How did the bitter waters turn sweet at Marah?
What was the tree that did it?
THE BOOK OF EXODUS IN THE BIBLE records that when the Israelites camped at a place called Marah, in the wilderness of Shur, they could not drink the water there because it tasted bitter. Then God showed Moses a tree, which when cast into the waters, turned the water sweet and drinkable.
Skeptics have doubted that there are trees that can purify water quickly this way. But one tree being used to purify water today is Moringa oleifera. This tree has been used successfully to cleanse turbid waters from the River Nile and other areas. Could this be the one referred to in the Bible?
After Moses led the Israelites through the miraculous Red Sea crossing, described in the Bible's book of Exodus (15:25), they went into the wilderness of Shur — in the north-west of the Sinai Peninsula.
The Israelites travelled for three days without finding water. When they finally came to a place with water, which they named Marah, they decided to camp there.
But they could not drink from the waters at Marah because the taste was too bitter. They complained to Moses, who asked God what they could drink.
Then God showed Moses a tree, “which when he had cast into the waters, the waters were made sweet”.
What was this tree? Are there really trees that can turn bad water into clean drinking water — trees that will purify water quickly to make it drinkable?
One of the most remarkably useful trees is one being cultivated heavily for use in the Sudan. The Food and Agriculture Organization of the United Nations said that village women had successfully used the tree Moringa oleifera (pictured at top) to cleanse the highly turbid water of the River Nile. After trying other moringa species in Egypt, Namibia, Somalia, and Kenya, they too have shown properties that clarify water quickly.
When moringa seeds are crushed and poured into a pot or bottle of dirty water, the water turns transparent within seconds.

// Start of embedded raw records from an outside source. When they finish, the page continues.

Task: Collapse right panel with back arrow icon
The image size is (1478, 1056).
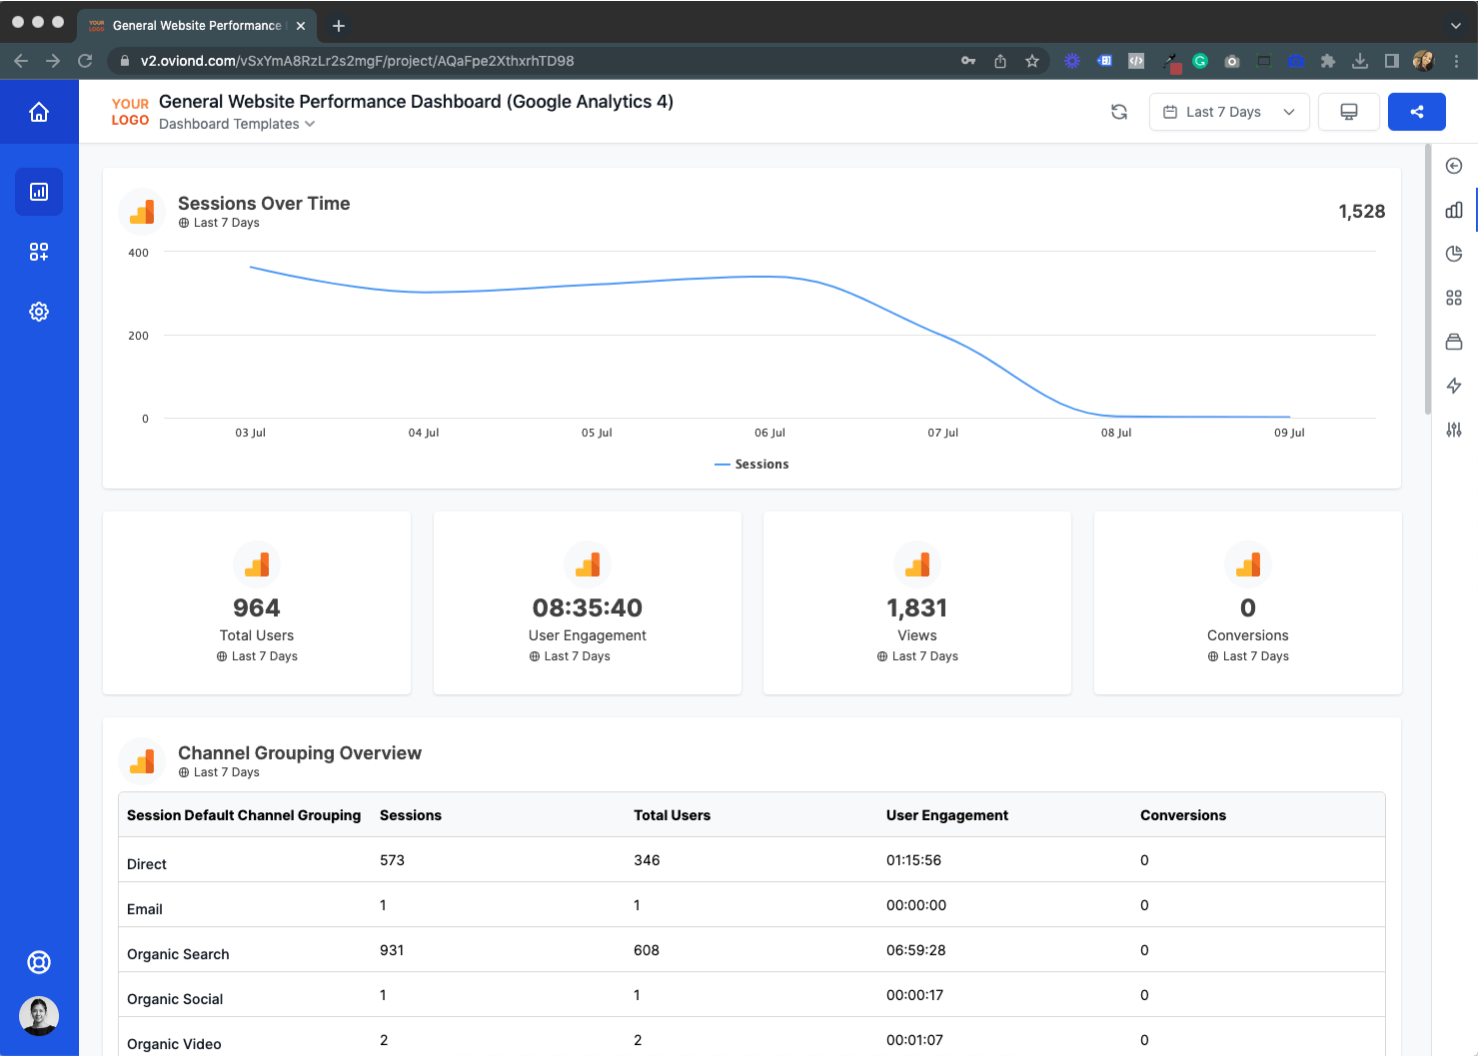Action: pos(1453,166)
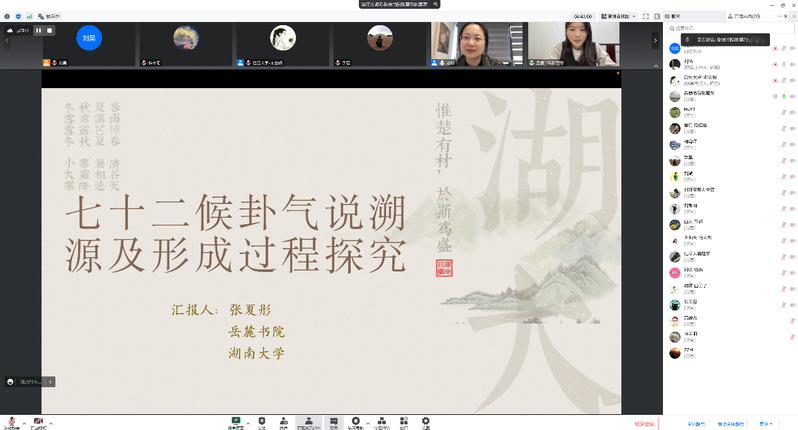The image size is (798, 430).
Task: Toggle the camera video button
Action: 39,421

The seeds' anti-bacterial properties can turn low, medium, and high turbidity waters into tap-water quality in an hour or two.
Studies on the effectiveness of moringa seeds for treating water have been done since the 1970s, and have consistently shown that moringa is especially effective in removing suspended particles from water with medium to high levels of turbidity (muddiness or dirtiness).
In water with high turbidity, a litre of water needs only one of the horseradish-smelling seeds for effective treatment. In low turbity, one seed may do 4 litres. When the water is boiled, this increases its nutritional effectiveness by making inactive a nutrition-inhibiting protein (lectin).
The moringa tree today seems to be native only to the southern foothills of the Himalayas, but it has been grown wonderfully elsewhere in dry, sandy soil, and it tolerates poor soil. It can grow to a height of about 10 metres.
Apart from Africa, moringa trees are being cultivated in India, Sri Lanka, Guatemala, Mexico, Malaysia, Indonesia, the Philippines, and elsewhere. We are now growing a few Moringa trees around our Creation Tips office in Australia, as we are situated in a semi-rural area and rely mostly on tank water.
Above: Beautiful moringa flowers are used for decoration and in health products.
Almost every part of Moringa oleifera is useful. The leaves are inexpensive and are used in soups, and with meat, chicken and vegetable dishes. The leaves are somewhat like spinach in both looks and nutritional value. Fresh leaves have 4 times the calcium of milk, 7 times the vitamin C in oranges, and 4 times the vitamin A in carrots. They are used in tea, soup, and porridge.
Moringa's bark, roots, fruit, flowers, leaves, seeds (photo at right) and gum are used as an antiseptic and in medicines to treat rheumatism, bites and other ailments. The seed pod has been used to desalinate sea water.
The bark and roots are used as a spice and in soap; seed oil is used in cooking, machine lubrication, and cosmetics; the wood is used for fences and firewood. The flowers are also used in religious festivals, churches, and to decorate houses. Powdered moringa is used in cakes, fish feed, and cattle feed.
The Marah tree?
We cannot be dogmatic in saying that the moringa was the tree the Israelites used to purify the waters of Marah. The Bible does not give us enough information about either the tree or the water. (Marah means “bitterness” by the way, which is why they named that place Marah).
It is also not certain whether the miracle was in God's revealing to Moses the type of tree that would solve the problem, or in God's producing a one-off miracle using a tree at the campsite. But the wording that says “the Lord shewed him [Moses] a tree” seems to be saying the solution was in a tree that was already growing in the area.
In any case, we do know that the moringa has remarkable properties — especially for rapidly purifying undrinkable water. So if we want to know, “Is there a tree that can quickly purify undrinkable water?”, the answer is clearly Yes. “Can the tree grow in that area?” Again the answer seems to be Yes.